Para mim e para você que concorda que 1 + 1 = 2, oferecer vantagens
competitivas a alguém em função de sua cor de pele é pressupor que quem
possui essa cor de pele é menos capaz do que outros que possuem outras
cores de pele. Para os militantes do outro mundo possível, em que
desavenças se resolvem no paredão ou na Sibéria, as cotas raciais são o
ápice da bondade humana, uma reparação histórica inegociável (como se
não fossem negros os governantes africanos que capturavam seus
conterrâneos e vendiam aos europeus e como se os brancos europeus não
tivessem sido escravizados oito séculos antes por hordas islâmicas,
repletas de negros do Norte da África).
Pressões
grupais não são menos insensatas que disputas de torcidas de futebol
organizadas, nas quais a "vitória" é de quem grita mais alto.

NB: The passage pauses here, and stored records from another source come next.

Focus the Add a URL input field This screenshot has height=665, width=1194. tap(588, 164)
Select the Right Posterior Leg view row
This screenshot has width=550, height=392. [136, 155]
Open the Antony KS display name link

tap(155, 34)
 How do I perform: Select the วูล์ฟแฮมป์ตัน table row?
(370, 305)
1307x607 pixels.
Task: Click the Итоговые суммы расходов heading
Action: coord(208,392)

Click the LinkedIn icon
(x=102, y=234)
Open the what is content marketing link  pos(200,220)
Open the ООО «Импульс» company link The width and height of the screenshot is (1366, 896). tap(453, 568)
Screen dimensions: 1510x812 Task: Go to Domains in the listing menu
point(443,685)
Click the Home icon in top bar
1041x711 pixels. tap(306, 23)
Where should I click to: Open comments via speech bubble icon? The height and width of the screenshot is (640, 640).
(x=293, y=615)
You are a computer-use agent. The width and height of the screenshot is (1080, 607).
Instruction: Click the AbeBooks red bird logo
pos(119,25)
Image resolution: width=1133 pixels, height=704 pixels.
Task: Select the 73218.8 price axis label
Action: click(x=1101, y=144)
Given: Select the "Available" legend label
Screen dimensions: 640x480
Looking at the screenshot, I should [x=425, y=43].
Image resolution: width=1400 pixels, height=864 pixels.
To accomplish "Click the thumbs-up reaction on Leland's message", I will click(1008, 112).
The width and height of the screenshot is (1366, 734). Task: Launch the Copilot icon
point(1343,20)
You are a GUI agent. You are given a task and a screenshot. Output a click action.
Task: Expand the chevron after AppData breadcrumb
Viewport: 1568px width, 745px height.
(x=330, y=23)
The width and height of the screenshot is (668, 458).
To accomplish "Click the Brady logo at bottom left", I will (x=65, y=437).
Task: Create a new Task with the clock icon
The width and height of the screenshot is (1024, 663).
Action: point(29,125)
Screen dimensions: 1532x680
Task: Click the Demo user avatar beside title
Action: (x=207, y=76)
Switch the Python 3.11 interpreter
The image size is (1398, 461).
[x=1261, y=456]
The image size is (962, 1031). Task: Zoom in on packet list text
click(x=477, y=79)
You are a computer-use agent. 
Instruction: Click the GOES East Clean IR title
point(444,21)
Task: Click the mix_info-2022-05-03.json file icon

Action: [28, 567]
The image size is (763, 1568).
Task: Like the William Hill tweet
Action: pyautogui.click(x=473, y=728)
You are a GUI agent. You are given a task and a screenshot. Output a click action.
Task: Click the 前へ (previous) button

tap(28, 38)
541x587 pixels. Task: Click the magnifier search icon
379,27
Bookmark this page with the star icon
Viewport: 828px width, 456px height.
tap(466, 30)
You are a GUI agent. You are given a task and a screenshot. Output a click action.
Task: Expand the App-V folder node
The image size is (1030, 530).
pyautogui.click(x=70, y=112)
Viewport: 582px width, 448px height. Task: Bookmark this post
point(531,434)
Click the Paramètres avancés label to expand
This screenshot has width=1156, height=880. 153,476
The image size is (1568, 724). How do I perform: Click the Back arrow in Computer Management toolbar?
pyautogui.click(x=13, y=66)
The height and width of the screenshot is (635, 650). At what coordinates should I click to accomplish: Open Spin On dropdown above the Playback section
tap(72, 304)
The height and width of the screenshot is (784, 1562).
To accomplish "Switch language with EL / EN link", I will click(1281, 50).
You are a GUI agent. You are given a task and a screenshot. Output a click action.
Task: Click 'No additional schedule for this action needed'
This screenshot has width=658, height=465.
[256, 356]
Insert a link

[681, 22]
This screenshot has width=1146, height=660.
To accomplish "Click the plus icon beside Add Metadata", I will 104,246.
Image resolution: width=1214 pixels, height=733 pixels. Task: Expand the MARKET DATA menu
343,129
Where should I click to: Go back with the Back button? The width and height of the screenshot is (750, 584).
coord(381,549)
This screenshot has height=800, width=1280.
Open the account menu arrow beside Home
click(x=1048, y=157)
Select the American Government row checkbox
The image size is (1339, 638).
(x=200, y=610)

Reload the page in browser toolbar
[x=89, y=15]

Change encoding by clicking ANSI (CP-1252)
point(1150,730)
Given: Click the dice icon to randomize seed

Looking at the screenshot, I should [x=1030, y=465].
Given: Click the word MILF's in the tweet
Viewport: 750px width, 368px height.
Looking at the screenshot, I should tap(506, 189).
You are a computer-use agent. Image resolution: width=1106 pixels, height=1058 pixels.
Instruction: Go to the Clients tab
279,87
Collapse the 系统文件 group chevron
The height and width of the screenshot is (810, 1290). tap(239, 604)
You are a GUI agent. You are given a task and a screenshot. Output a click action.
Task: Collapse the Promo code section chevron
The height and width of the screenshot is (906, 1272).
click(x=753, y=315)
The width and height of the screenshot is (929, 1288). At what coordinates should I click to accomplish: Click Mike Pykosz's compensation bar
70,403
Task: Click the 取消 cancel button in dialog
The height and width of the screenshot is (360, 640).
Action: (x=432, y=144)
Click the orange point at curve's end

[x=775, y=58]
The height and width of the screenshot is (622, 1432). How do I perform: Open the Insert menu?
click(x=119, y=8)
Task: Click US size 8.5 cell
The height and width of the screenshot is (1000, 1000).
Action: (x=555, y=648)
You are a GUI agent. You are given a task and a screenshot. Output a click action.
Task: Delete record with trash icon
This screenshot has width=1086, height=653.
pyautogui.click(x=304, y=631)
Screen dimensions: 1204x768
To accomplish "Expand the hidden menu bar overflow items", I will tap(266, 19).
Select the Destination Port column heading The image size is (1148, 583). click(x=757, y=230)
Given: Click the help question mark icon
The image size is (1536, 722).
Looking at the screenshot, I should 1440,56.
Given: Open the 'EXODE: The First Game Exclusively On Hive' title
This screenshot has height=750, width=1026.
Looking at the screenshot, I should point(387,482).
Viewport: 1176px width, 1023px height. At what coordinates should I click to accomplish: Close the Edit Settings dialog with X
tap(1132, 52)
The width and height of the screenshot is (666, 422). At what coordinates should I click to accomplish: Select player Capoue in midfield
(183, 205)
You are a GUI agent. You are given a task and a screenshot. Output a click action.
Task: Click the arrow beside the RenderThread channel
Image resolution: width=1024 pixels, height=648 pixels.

É a guerra
de todos contra todos, resultado direto da confusão social engendrada
por doutrinas esquerdistas, que não enxergam seres humanos como seres
humanos, mas como classes, gêneros, cores, religiões etc., que devem
digladiar-se e levar adiante a dialética do ressentimento marxista.
No fim, quem perde é sempre a principal minoria existente: o indivíduo (de qualquer cor, raça [sic], sexo, etnia etc.).